• Text section:
***

Understanding Your Water and Sewer Facilities Assessment

These fees are not related to the actual usage of water and sewer services, but are fees imposed by the builder or developer of your community to recover all or a portion of the costs of installing water and sewer components and systems for the community.  These fees continue for a period of time, typically 20 to 40 years, and are binding on all lots subject to the specific declaration.. These fees are public record and were likely disclosed in the contract of the original property homeowner.  These fees also should be disclosed by the manner specified by the specific declaration and pursuant to local law.

U.S. Utility is responsible for collecting these fees for the owner of the annual assessment, which may be the community developer or builder or another investor. Our firm works closely with developers, builders, and title companies in all matters related to water and sewer facilities charges.

Please note that U.S. Utility Corporation and U.S. Utility, LLC are different entities. Please refer to the “Management Services” tab on this website for the specific owner of your assessment and the specific management company. This information is also located on the top left corner of the annual assessment invoice. 

Homeowners will receive an invoice from the owner of the assessment via U.S. Utility and can pay their bill by mailing a check to our office located at 10176 Baltimore National Pike, Suite 210, Ellicott City, Maryland 21042.

Address Changes

You MUST send an address change in writing via mail, fax, email, or by submitting via the form below. It will not be considered changed until it is acknowledged by us. Please provide your preferred contact for us to confirm.

"*" indicates required fields

Property Address
Forward Mailing Address
Preffered Contact

Disclaimer: Any contact information provided will be solely used for the records of U.S. Utility and will not be sold to a third party. 

Homeowner FAQ

If you just received your first bill for a water and sewer facilities assessment, you may have questions about what the fee covers. The following are answers to the questions homeowners frequently ask us about their private water and sewer assessment changes:

What are other common names for this Water and Sewer Facilities Assessment?
These charges are often called “Front Foot Benefit Fees” or “Water and Sewer Facilities Charges.”

What am I being charged for? 

In the past, local governments installed the water and/or sewer components and systems for new subdivisions, and then recouped the cost of construction over a period of years from each individual property, which benefits from the services, by either a “Front Foot Benefit Charge” or an addition to the real estate tax bill. However, most jurisdictions now require developers to install all water and/or sewer infrastructure in new subdivisions. Developers manage the construction of these water and/or sewer facilities, and dedicate them to the utility provider (town, county, or sanitary commission), which assumes responsibility for the operation and maintenance of the public infrastructure installed. The developer is no longer responsible for the operation or maintenance of the water and/or sewer facilities once dedicated to the utility provider. Similar to the prior governmental approach, developers can recoup these infrastructure costs by establishing a recorded contract and covenant against all properties which will benefit from the utility connections at or near the time of construction that runs with the land and binds each owner of the property. These obligations require the initial homeowner and each subsequent homeowner of the property to pay an assessment for a fixed term of years. If you have received an assessment notice, then the developer or builder of your community elected to recoup the infrastructure costs through this method that requires all homeowners to pay for these improvements. Please note that this assessment is not the same as, nor should it be confused with, the individual water and/or sewer home consumption charges billed by the utility provider, which are separate and distinct from the obligations imposed by the original developer of the subdivision. Whether you are the first purchaser of the home or not, the assessment is required to be paid as and when due until the obligation secured by the declaration has been paid in full.

***

• Aim: Please continue the water and sewer assessment page from where it stops. The entries that come next have no connection to the water and sewer assessment page.

***

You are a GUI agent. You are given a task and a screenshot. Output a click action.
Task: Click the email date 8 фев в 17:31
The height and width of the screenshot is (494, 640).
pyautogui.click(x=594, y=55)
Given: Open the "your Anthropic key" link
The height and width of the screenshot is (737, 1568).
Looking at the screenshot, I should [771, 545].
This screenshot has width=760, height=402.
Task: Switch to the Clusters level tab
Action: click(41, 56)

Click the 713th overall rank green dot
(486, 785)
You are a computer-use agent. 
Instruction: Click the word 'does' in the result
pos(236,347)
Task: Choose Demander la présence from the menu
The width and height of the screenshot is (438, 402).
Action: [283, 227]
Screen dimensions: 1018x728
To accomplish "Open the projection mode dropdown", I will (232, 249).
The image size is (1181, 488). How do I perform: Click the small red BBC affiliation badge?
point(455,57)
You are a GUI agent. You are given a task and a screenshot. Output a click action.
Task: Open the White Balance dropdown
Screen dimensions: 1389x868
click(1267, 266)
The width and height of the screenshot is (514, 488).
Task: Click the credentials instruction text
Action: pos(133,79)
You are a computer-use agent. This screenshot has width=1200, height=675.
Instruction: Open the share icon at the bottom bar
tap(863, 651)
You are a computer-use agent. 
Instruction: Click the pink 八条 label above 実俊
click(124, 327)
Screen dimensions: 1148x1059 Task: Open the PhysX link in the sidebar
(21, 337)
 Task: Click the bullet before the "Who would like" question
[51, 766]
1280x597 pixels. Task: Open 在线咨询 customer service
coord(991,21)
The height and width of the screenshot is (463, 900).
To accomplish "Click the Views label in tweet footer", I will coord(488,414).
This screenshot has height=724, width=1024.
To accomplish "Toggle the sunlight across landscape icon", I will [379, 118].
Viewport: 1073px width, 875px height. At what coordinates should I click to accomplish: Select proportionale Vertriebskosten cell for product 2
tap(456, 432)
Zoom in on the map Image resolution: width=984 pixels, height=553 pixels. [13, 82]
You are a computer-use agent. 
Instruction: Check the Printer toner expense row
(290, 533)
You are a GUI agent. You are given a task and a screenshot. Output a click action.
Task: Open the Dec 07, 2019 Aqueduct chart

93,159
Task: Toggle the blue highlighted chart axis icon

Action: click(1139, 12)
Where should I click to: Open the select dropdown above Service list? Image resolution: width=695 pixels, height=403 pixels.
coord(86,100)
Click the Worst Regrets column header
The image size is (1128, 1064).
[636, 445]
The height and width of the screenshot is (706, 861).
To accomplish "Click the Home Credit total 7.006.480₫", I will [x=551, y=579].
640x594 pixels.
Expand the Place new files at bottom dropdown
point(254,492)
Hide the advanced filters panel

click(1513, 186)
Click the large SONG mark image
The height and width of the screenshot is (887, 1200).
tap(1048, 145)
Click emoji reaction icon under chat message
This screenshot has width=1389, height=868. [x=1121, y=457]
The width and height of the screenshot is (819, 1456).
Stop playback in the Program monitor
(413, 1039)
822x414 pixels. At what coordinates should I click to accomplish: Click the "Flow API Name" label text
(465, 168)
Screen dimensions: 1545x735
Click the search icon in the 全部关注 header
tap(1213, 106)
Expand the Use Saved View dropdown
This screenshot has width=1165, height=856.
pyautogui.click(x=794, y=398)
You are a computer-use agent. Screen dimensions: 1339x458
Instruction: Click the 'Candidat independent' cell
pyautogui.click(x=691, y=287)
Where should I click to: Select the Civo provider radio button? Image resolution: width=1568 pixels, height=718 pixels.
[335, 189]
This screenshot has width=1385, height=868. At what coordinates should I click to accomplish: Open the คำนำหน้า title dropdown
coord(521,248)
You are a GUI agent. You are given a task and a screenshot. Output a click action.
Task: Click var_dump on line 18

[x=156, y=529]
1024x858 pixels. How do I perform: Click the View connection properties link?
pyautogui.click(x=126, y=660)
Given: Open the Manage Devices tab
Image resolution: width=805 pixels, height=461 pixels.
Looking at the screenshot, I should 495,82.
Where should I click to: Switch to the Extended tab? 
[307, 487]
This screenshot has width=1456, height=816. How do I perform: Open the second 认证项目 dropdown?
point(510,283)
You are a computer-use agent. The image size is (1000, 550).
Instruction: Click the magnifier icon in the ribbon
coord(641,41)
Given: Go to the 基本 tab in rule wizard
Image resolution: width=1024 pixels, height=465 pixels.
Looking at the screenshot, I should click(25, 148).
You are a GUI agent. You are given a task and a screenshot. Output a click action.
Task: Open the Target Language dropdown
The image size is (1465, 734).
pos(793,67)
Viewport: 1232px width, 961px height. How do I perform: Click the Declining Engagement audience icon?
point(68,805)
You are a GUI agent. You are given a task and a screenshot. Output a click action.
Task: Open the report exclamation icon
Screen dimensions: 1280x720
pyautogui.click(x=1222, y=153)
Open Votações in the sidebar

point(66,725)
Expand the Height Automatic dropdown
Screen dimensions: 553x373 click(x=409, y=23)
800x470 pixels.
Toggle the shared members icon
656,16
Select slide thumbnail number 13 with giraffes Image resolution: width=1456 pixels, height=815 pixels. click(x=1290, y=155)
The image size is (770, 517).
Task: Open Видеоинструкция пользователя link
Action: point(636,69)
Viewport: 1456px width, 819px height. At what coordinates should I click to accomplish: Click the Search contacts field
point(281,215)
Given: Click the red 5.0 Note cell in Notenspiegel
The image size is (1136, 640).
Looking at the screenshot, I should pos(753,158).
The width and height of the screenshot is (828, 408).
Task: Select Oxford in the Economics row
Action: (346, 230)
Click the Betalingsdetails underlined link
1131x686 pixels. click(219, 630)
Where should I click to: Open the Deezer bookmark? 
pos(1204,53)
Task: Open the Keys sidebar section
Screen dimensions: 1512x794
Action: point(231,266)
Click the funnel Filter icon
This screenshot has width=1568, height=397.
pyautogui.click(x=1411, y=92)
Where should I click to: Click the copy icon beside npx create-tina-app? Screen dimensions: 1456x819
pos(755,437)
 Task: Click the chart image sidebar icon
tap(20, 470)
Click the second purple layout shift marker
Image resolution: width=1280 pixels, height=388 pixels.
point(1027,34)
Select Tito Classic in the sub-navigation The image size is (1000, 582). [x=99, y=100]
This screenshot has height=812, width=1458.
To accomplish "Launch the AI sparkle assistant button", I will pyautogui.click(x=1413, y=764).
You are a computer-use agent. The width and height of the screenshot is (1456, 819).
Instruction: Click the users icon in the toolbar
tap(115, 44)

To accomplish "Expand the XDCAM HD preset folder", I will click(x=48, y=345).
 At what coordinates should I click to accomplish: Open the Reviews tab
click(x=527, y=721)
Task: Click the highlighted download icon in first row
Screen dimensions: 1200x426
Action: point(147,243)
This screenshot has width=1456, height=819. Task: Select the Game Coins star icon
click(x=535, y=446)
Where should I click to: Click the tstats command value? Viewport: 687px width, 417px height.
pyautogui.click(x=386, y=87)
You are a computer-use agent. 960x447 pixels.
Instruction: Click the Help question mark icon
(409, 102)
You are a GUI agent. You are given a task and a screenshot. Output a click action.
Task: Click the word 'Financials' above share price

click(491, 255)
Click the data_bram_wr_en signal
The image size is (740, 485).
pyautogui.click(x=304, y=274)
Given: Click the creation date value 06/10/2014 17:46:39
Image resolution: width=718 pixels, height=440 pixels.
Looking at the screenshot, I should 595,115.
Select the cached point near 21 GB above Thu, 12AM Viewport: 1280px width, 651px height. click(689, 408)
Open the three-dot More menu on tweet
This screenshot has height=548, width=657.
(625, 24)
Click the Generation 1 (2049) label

***

• Right answer:
Why doesn’t my water bill cover this?

Your periodic water bill represents charges for water and sewage usage and is imposed by the utility provider based on the volume of water supplied and sewage processed by it. In other words, your water bill is the charge for the actual water and sewer flow through the pipes, whereas, the private water and/or sewer facilities assessment is for construction of the pipes.

Can these charges be enforced?

Yes, it is a legal and enforceable charge, just as homeowner’s association dues and condominium fees are. This water and/or sewer facilities assessment is established through the recordation of a declaration in the county land records.

Who is responsible for the charges?
As the owner of your home, you are responsible for paying the charge(s). If your bank or mortgage company established an escrow account for homeowners insurance and real property taxes, it may also escrow for the private water and/or sewer facilities assessment. You should confirm this, and if an escrow was established, forward the bill to your lender with a request that it be paid from your escrow account. You will continue to receive a bill even if it is paid through your escrow, and you are responsible for forwarding the bill to your escrow manager each year. If funds are not escrowed for payment of this assessment, you should timely mail your payment directly to “U.S. Utility Corporation” at 10176 Baltimore National Pike, Suite 210, Ellicott City, Maryland 21042.

Local laws and the terms of the specified utility declaration may provide that a prior homeowner has some responsibility for portion of the unpaid balance if it was not disclosed by the sale contract or if the balance accrued due to nonpayment by the prior homeowner. If applicable, those issues must be resolved between you and the prior homeowner—U.S. Utility has no role in resolving those matters. Please remember, however, that as the property homeowner, you are ultimately responsible for payment of the charges. Similar to a mortgage, if the assessments are not timely paid, the utility declaration may be enforced pursuant to its provisions and applicable law.

If the property is leased, any allocation of responsibility for payment of these assessments in the lease may be binding on the holder/landlord and tenant, but is not binding on the homeowner of the assessment rights. Accordingly, the homeowner of the property remains liable for payment.

Why didn’t my title company tell me about this when I purchased my home?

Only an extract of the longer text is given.